ECHO was good

   G had his first sedation appointment at the clinic today. He had to fast beforehand, so he missed his usual 6:30 am nurse and the hours of sleep that come afterward. He was tired, hungry, and very grumpy by the time we got to the clinic.

   The sedation itself was actually pretty funny. Little G was laughing and happy, and clearly a little high. This is the only time I will be happy to see my kid on mind altering drugs. His medical anxiety is very real, and as the ECHO technician said today, this isn't his last rodeo. The sedation is essential to get the difficult pictures they need this time, and saves us the memory of a bad experience for next time.
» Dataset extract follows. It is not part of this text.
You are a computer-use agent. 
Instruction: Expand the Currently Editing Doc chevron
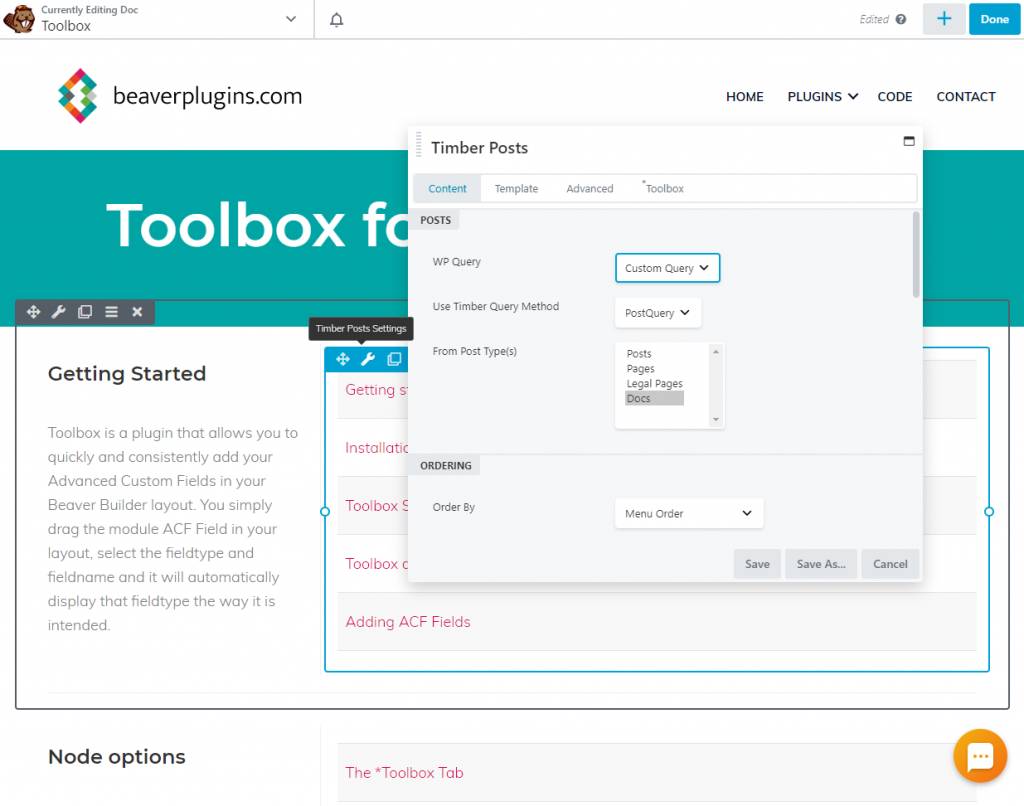[290, 18]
    He is now peacefully snoozing the last of the drug off, and I am finally getting a bite to eat and a cup of coffee after being awake for 6 hours.

   The ECHO looked good. He is right where we expect him to be. That pulmonary valve is still very leaky, but the "doorway" and arteries downstream are wide. This means that the right side of his heart has to work hard to compensate for the back flow, but it doesn't have to work hard to squeeze blood through teeny tiny arteries. If there was significant narrowing of the arteries (which could happen over time), the overload on his heart would be too much, and we would need to do something about it. As it stands now, his heart should last until his teens or early adult years, at which point he will need a valve replacement. Anything could happen between now and then to change the plan, but we are happy to keep on living life as normal in the meantime.
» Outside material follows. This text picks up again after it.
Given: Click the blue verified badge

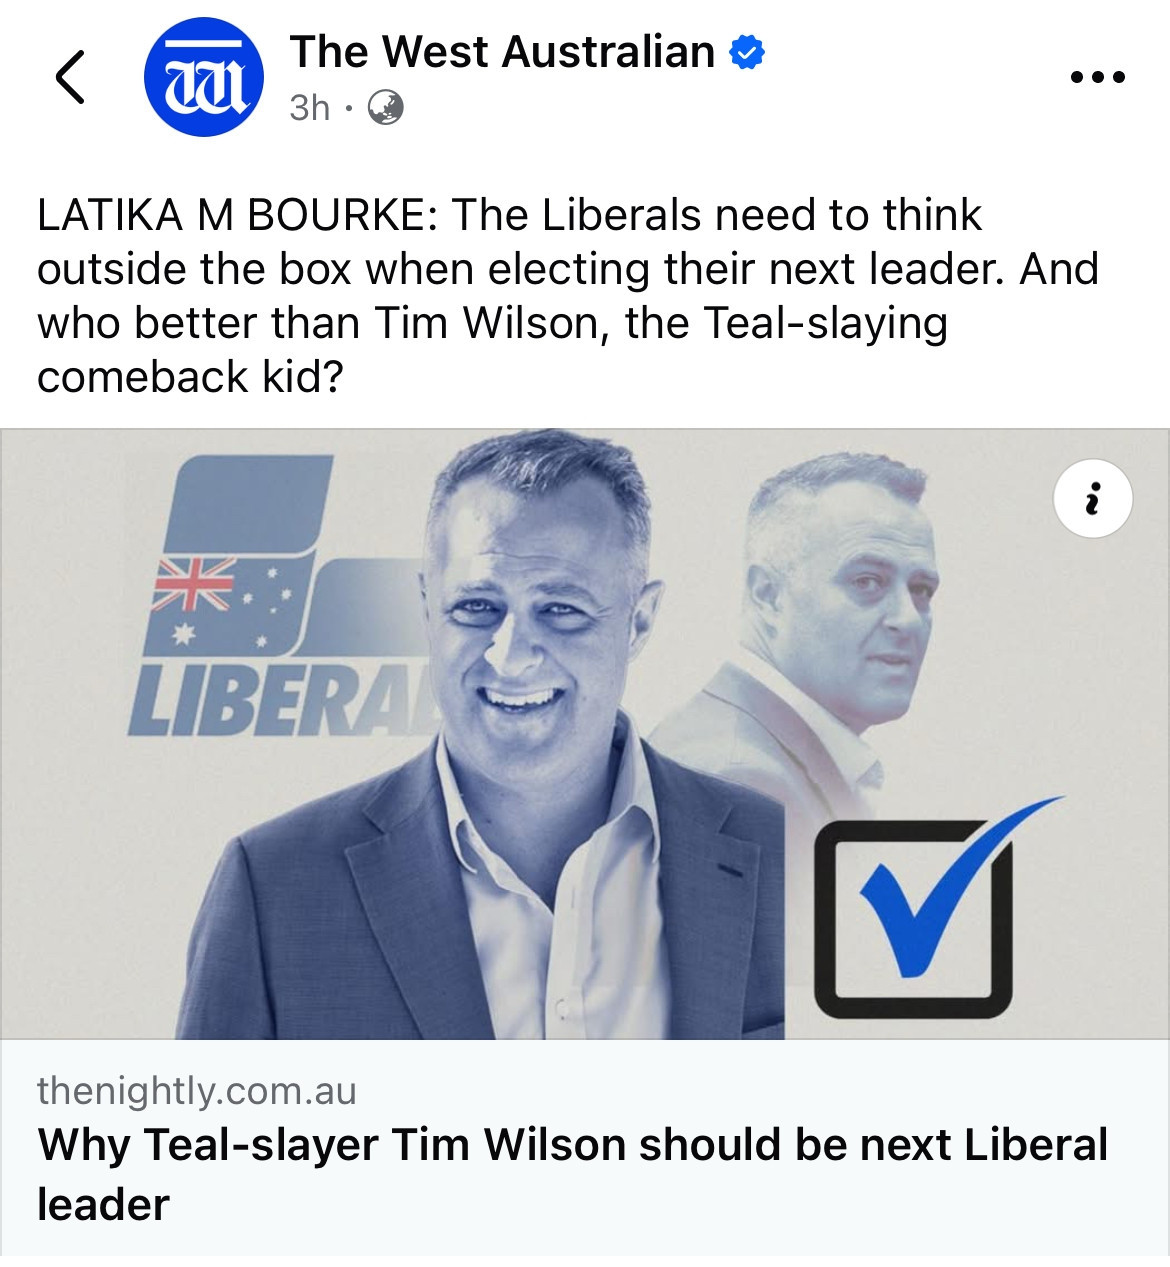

    His regular weight checks can stop for now as well. We will continue to see his pediatrician every few months, especially to check in on his overall development and see about getting in to see the geneticist. We have been given the go ahead to travel if we wish, taking "normal toddler precautions." He is not to have activity restrictions at this time. TOF can lead to arrhythmias, so he may have restrictions later on. I asked if we just get to live as "normal parents," and the cardiologist said, "Yes. Exactly. "

   It's quite strange to think of myself as a "normal" mom. About a year ago, I became a "heart mom," and even though times are peaceful, I think I will continue to wear that badge. Some people have told me that I am not a heart mom, but instead the mother of a child with heart disease. None of these well meaning folks had chronically ill children. All of my heart mom friends also identify as heart moms. We have earned the name with all of the work we put in, medical terminology we learn, and nights we spent listening to the beeps of our children's monitors. Perhaps I will just save the label and use it with my other heart mom friends. They will understand.

Regardless of how I identify, it looks like the next six to nine months will be filled with life outside of the hospital. Beaches. Parks. The yard. And best of all, home. Bring it on!

Seven months of peace

It's been a while. I don't know if anyone checks this blog anymore, but I thought an update was due anyway.

We had a wonderful winter and spring. The baby grew as expected, and is now the busiest little boy I have ever met. He doesn't seem to have a fifth gear, but he spends almost all of his time in fourth. He spends most of his time exploring outdoors. Summer hiking season is coming,  and G is ready.

Today marks two months outside of all medical settings. This is huge. We had been averaging four or five appointments and ER trips per month over the winter, including monthly shots to boost immunity against the nasty cold, RSV. The time away from doctors and nurses has been wonderful for G. His anxiety has decreased. He is happy to be babysat by his grandparents, whereas he wouldn't even let them hold him in the past. He waves at the neighbours and plays with other children. We will see how he does in a few days, after his next ECHO and immunizations.

I am healing emotionally as well. I feel much more at peace with our lives now. It's easy to do, because this is a peaceful time. G has no scheduled procedures, he is growing and developing well, and he isn't currently on medication. We are enjoying this period of normalcy, because we know that this won't last forever. Eventually, his heart won't be able to keep up and something will need to be done. While these easy moments last, we are cherishing them.

There are a few questions we hope to answer at the ECHO on Thursday. Are the small, underdeveloped pulmonary arteries catching up on their growth, or will an intervention be necessary? How is the heart coping with the leaky valves? Is the pulmonary valve narrowing again, or growing like we hoped? Can we go back to ignoring this heart defect for a few more months, or do we need to be ever vigilant?

G is doing well. My husband and I discuss and rationalize and agree that everything will look good on the ECHO. Yet we live with the real fear that we will be blindsided with bad news again. In 36 hours it will be done, but until then we wait with baited breath.

G doesn't know our fear, and for that I am thankful. His biggest issue tomorrow will probably be convincing me that we need to go back to the park for a fifth time and that he should be able to eat chicken soup for all of his meals and snacks.

I will try to update after our consult on Thursday. If I am slow to get around to it, we probably got good news. I usually write when my heart hurts, and play when times are good.